* **Instructions to follow**: Please restate every record below word for word.
··· Data shown
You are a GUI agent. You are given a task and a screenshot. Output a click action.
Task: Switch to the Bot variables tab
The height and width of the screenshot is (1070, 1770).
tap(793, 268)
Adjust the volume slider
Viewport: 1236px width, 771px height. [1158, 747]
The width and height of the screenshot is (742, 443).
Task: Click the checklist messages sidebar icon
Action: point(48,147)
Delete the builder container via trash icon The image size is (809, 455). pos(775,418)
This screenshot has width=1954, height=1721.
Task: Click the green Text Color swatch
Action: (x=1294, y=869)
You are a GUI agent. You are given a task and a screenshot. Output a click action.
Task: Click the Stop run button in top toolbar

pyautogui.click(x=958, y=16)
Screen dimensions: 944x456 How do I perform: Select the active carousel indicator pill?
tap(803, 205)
······
* **Solution to the problem**:
You are a GUI agent. You are given a task and a screenshot. Output a click action.
Task: Switch to the Bot variables tab
The height and width of the screenshot is (1070, 1770).
tap(793, 268)
Adjust the volume slider
Viewport: 1236px width, 771px height. [1158, 747]
The width and height of the screenshot is (742, 443).
Task: Click the checklist messages sidebar icon
Action: point(48,147)
Delete the builder container via trash icon The image size is (809, 455). pos(775,418)
This screenshot has width=1954, height=1721.
Task: Click the green Text Color swatch
Action: (x=1294, y=869)
You are a GUI agent. You are given a task and a screenshot. Output a click action.
Task: Click the Stop run button in top toolbar

pyautogui.click(x=958, y=16)
Screen dimensions: 944x456 How do I perform: Select the active carousel indicator pill?
tap(803, 205)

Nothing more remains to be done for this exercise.